ASSIGNED TASK 1.
Using the abstract below, answer each question briefly:
(a) Which technique was used to investigate the optimum loading of OLA–NiO nanoparticles onto the acid functionalized MWCNTs?
(b) What limit of detection was found for riboflavin?
(c) In what kinds of samples was the modified electrode applied to determine riboflavin?
ASSIGNED TASK 2. Summarize the abstract below in two sentences.

PASSAGE FOR REVIEW.
--
Electrostatic fabrication of oleylamine capped nickel oxide nanoparticles anchored multiwall carbon nanotube nanocomposite: A robust electrochemical determination of riboflavin at nanomolar levels†
Abstract
A simple and strong electrostatic adsorption of oleylamine (OLA) capped nickel oxide (NiO) nanoparticles (oleylamine–amine group) onto the acid functionalized multiwalled carbon nanotubes (MWCNTs) (–COOH group) through coulombic interaction, leads to the construction of OLA–NiO/MWCNTs nanocomposite. The optimum loading of OLA–NiO nanoparticles on to the acid functionalized MWCNTs is investigated by Fourier transform infrared spectroscopy. Moreover, the optimum amount of loading and stability of the modified electrodes were studied by using linear sweep voltammetry and conductivity of optimum loadings are also studied by electrochemical impedance spectroscopy. OLA–NiO/MWCNTs nanocomposite was fabricated on glassy carbon electrode for the electrochemical determination of riboflavin (RF) at nanomolar levels. The results show a dynamic linear range of 0.009–55.9 μM with excellent sensitivity of 0.489 μA μM−1 and the limit of detection was found to be 1 nM (S/N = 3). The developed OLA–NiO/MWCNTs composite decorated GC exhibited good sensitivity, stability, and reproducibility for the determination of RF in differential pulse voltammetry. The OLA–NiO/MWCNTs/GC modified electrode was applied for the determination of RF in pharmaceutical formulation tablet and syrup samples.
--
GIVEN INFORMATION.

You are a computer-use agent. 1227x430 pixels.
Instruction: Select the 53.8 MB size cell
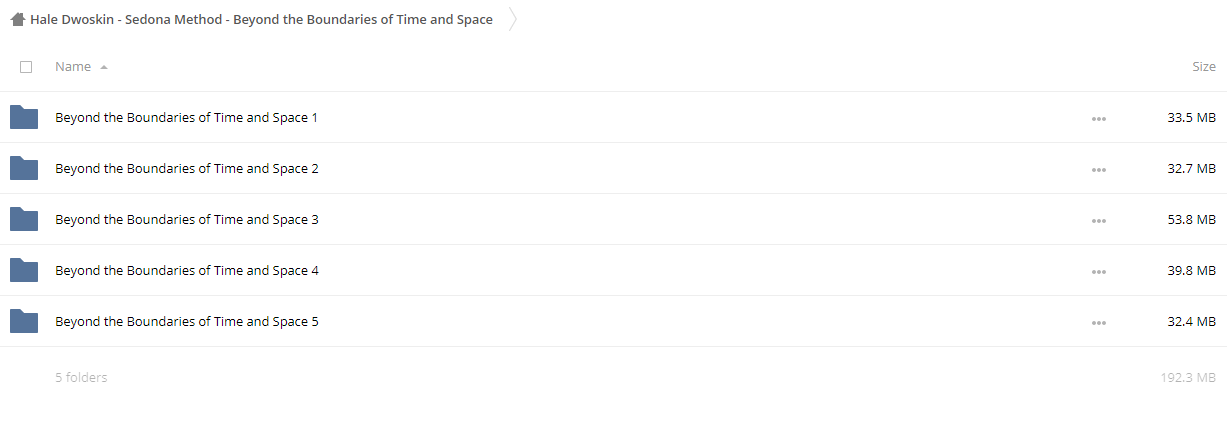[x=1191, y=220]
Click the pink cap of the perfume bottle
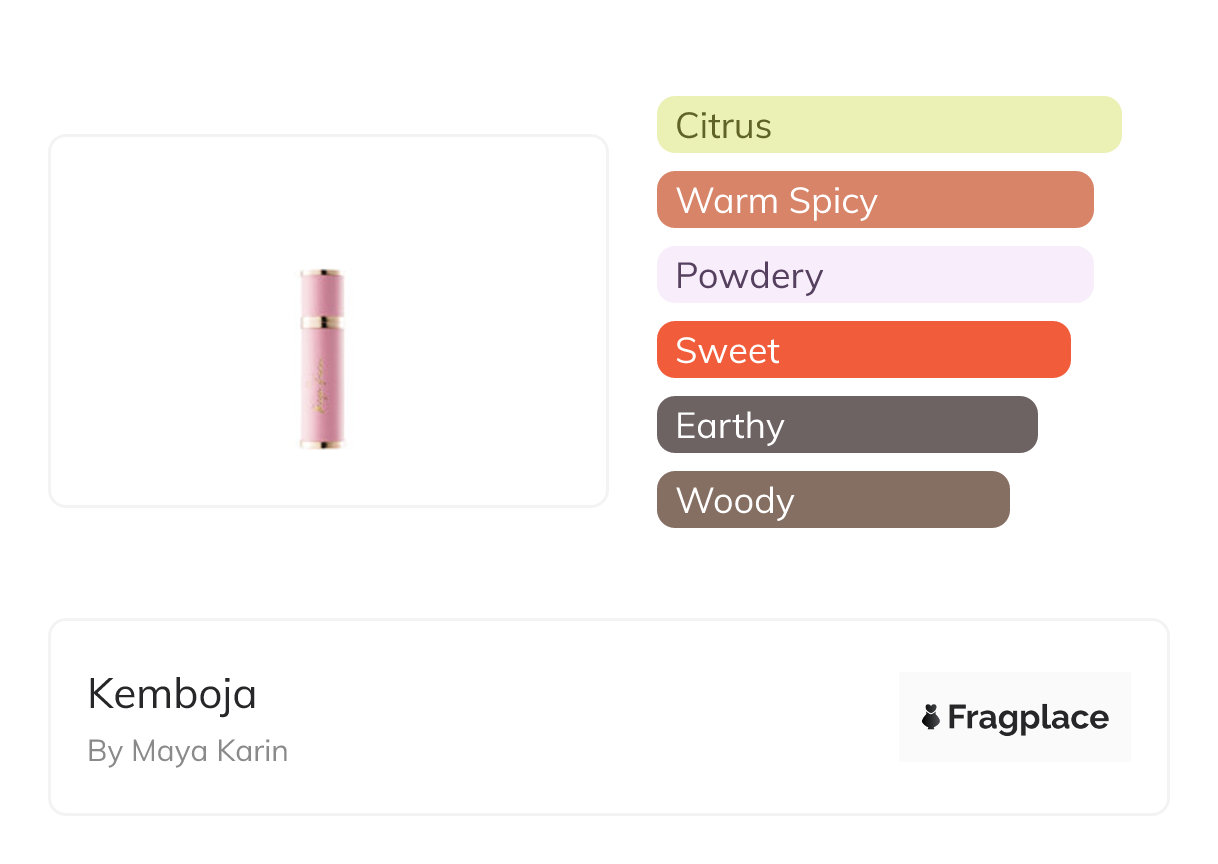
--
TASK ANSWER 1.
(a) Fourier transform infrared spectroscopy.
(b) 1 nM (S/N = 3).
(c) Pharmaceutical formulation tablet and syrup samples.

TASK ANSWER 2. Oleylamine-capped nickel oxide nanoparticles were electrostatically adsorbed onto acid functionalized multiwalled carbon nanotubes to form an OLA–NiO/MWCNTs nanocomposite, which was fabricated on a glassy carbon electrode for the electrochemical determination of riboflavin. The electrode showed a linear range of 0.009–55.9 μM, a sensitivity of 0.489 μA μM−1, and a detection limit of 1 nM, and it was applied to determine riboflavin in pharmaceutical tablet and syrup samples.